Ex-Merrill Lynch and Strategic Value Partners man Jewell joined AEW last year and has been working on an opportunity fund, which launched in March and is targeting €350 million from investors. The AEW Europe Partners Fund is entering its hard marketing stage, and Jewell said there is an opportunity to spend “hundreds of millions” of private equity capital across Europe, but those opportunities are diverse.

“You can’t get investors interested in putting money into vehicles to try to take advantage without trying to define the strategy a bit more,” Jewell said. He noted that AEW made a compromise by declaring a “soft target” of investing 70 percent of its capital into Europe’s major markets of the UK, France and Germany, but the firm would not distinctly outline which property types or which parts of the capital structure AEW would invest in within these markets.

Amy Aznar, head of debt investments and special situations at LaSalle Investment Management, said her platform within the Chicago-based firm was in the fortunate position of having flexibility but that it was essential in order to take down some of the transactions it has completed. LaSalle’s special situations platform has raised £400 million for two discretionary vehicles, of which more than £200 million has already been deployed.

“It’s perfectly understandable that investors want more from real estate. They want more and more control, but it does make it challenging for managers. As a special situations manager, we are fortunate to have such a flexible mandate. But the minute you start to define the box, you’ll find the next great deal falls outside of that box,” Aznar warned.

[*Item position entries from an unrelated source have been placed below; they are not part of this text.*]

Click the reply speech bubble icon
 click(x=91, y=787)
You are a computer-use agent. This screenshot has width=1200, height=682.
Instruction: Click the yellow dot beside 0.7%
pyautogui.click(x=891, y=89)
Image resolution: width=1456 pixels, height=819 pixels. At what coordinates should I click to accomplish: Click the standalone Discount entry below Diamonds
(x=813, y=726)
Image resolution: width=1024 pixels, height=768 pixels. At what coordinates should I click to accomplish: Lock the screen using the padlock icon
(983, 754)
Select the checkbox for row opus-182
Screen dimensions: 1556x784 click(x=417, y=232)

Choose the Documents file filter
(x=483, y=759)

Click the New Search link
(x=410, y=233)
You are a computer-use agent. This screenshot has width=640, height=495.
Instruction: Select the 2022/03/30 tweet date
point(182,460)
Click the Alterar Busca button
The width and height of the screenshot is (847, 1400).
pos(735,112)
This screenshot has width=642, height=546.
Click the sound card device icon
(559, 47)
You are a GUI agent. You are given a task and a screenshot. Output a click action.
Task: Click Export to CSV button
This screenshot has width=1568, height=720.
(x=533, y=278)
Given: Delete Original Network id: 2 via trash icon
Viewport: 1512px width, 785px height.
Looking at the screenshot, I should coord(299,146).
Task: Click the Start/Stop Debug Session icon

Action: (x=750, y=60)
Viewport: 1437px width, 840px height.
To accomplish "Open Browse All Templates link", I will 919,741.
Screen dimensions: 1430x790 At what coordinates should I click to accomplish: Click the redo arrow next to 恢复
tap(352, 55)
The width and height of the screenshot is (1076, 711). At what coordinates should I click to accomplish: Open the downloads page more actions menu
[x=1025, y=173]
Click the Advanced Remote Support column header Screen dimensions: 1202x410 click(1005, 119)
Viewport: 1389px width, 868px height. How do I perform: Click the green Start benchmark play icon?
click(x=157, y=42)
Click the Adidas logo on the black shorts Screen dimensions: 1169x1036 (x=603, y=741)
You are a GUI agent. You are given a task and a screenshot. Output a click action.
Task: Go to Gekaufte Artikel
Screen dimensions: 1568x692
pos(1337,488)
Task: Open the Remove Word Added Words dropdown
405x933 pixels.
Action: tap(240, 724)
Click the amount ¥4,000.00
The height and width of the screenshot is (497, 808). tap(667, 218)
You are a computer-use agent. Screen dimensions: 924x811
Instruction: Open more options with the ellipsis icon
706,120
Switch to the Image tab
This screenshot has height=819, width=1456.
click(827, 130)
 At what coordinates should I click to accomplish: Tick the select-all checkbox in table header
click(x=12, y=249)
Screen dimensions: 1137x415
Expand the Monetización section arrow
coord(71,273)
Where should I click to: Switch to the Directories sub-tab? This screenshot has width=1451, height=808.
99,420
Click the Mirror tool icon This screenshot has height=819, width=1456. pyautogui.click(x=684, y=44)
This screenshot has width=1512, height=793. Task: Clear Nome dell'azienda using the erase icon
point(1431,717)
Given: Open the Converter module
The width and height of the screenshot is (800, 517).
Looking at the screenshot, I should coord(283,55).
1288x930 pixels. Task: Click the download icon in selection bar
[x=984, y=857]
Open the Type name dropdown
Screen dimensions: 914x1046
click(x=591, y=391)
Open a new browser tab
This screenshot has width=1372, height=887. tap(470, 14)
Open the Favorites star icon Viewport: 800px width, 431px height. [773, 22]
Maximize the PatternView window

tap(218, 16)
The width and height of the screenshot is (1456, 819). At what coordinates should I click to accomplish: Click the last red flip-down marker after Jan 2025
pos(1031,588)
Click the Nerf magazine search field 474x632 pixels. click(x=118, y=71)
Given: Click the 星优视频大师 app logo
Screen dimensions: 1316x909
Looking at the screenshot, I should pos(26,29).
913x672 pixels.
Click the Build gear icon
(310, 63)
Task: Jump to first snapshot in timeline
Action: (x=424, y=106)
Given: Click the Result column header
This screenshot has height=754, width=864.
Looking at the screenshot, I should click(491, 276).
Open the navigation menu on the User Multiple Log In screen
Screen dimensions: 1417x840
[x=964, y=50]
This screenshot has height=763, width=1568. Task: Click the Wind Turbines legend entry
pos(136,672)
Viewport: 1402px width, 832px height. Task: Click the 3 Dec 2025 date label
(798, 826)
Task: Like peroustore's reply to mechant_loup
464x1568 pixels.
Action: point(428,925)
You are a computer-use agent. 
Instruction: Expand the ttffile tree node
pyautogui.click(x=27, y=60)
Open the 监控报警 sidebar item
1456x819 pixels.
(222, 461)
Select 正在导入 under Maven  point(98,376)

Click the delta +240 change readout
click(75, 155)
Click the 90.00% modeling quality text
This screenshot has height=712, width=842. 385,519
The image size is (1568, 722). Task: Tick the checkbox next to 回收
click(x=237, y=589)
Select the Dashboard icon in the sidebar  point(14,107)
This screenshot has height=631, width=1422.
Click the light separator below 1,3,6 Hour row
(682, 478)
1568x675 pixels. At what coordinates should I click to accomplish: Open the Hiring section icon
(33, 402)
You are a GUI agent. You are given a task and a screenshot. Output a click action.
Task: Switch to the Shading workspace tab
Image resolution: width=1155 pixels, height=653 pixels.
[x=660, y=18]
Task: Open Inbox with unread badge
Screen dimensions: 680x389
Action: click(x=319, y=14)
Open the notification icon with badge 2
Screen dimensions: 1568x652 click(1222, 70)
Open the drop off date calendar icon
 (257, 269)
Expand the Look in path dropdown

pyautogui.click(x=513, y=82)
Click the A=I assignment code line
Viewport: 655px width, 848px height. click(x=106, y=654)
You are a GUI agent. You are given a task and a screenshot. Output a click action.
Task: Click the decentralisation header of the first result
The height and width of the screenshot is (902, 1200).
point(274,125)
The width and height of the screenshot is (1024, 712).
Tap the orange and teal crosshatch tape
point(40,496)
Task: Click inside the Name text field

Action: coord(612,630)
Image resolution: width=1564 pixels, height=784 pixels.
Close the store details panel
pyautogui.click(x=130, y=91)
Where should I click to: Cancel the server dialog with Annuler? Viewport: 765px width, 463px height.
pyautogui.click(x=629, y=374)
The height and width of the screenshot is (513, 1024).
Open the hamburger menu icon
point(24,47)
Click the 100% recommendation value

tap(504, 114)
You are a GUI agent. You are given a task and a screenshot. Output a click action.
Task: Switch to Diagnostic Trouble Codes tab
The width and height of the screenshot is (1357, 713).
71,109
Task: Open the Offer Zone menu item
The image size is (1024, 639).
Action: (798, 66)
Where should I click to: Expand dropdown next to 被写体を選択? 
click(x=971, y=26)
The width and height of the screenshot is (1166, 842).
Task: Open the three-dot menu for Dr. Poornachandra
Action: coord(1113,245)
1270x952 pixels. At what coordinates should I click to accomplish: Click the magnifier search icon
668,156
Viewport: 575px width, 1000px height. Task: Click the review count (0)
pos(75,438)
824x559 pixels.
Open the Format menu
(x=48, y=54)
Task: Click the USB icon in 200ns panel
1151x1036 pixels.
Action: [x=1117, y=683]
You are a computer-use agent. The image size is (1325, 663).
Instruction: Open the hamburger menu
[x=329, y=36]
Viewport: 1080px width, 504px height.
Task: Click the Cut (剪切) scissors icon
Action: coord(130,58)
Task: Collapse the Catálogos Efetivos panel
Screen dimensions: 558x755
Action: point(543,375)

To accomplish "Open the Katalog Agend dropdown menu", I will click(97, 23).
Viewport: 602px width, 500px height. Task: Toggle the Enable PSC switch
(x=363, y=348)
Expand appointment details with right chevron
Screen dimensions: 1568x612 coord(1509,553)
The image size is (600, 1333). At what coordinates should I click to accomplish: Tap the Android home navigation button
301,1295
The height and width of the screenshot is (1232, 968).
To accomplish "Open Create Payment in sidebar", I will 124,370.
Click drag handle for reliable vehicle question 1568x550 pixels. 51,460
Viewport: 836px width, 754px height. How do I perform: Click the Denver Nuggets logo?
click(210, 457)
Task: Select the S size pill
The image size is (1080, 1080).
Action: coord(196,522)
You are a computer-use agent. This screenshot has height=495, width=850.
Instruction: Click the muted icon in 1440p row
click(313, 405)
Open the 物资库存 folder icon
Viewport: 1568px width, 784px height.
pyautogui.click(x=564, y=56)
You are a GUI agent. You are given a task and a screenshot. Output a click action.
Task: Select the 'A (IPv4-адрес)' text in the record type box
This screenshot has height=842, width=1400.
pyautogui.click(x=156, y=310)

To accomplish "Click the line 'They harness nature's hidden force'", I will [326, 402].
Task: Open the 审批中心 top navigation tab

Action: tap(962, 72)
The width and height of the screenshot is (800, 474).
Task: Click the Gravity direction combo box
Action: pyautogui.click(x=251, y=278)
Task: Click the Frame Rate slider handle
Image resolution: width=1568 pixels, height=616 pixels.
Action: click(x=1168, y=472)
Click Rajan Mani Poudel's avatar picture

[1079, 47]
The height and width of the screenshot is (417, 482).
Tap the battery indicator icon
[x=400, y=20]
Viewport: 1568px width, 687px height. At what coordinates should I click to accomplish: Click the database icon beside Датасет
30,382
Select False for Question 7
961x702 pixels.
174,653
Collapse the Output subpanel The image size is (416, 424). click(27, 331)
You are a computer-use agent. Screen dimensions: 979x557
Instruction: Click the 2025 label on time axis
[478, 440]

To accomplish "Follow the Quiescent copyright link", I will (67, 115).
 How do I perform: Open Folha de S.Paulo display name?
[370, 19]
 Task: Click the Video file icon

Not everyone on the panel, chaired by Ernst & Young partner Dean Hodcroft, was convinced that opportunistic strategies were being stifled by tighter investing parameters. Dietrich Heidtmann, managing director for the capital markets division in Europe, the Middle East, Africa and Asia of London-based Grosvenor Fund Management, argued that those managers that do adopt “specialised vehicles” would find it easier to raise capital than those still persisting with blind-pool strategies.

Heidtmann promoted the embracing of deal-led joint ventures and explained that Grosvenor had been successful in such scenarios with sovereign wealth funds and insurance companies. “If it then turns into a separate account, that’s great,” he said, “Every platform has the desire to have more long-term discretionary accounts, but we have to face the reality of the capital markets today.”